**Instructions for the task:**
Please copy out word for word the stretch of the records below, from the line containing "Click the 181 Views counter" through the end of the records.
━━━━━━━━━━━━━━━━━━━━━━━━━━━━━━
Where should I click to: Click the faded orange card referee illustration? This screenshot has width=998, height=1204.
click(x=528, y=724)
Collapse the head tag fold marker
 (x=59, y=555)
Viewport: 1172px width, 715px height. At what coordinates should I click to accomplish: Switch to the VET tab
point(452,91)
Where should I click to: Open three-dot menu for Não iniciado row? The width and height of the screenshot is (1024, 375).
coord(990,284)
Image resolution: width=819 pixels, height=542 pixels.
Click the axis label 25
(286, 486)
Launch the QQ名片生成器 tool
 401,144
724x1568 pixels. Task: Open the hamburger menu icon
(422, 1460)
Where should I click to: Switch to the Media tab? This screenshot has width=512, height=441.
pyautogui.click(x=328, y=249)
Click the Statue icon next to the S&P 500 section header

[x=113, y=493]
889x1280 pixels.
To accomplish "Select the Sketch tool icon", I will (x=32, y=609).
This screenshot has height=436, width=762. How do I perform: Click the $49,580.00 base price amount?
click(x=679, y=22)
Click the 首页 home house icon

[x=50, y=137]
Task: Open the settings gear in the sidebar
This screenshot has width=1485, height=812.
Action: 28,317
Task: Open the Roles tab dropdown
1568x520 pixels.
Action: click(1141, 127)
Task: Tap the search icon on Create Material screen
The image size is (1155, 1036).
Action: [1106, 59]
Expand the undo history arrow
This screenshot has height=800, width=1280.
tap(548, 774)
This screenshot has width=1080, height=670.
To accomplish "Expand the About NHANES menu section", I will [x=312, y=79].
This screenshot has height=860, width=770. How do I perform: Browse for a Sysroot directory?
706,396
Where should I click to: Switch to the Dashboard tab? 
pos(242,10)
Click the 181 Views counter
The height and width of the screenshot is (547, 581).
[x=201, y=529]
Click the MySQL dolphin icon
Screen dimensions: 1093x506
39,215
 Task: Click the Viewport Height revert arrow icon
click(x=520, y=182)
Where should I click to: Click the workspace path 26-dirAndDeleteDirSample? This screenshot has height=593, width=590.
━━━━━━━━━━━━━━━━━━━━━━━━━━━━━━
**Solution to this problem:**
Click the 181 Views counter
The height and width of the screenshot is (547, 581).
[x=201, y=529]
Click the MySQL dolphin icon
Screen dimensions: 1093x506
39,215
 Task: Click the Viewport Height revert arrow icon
click(x=520, y=182)
Where should I click to: Click the workspace path 26-dirAndDeleteDirSample? This screenshot has height=593, width=590.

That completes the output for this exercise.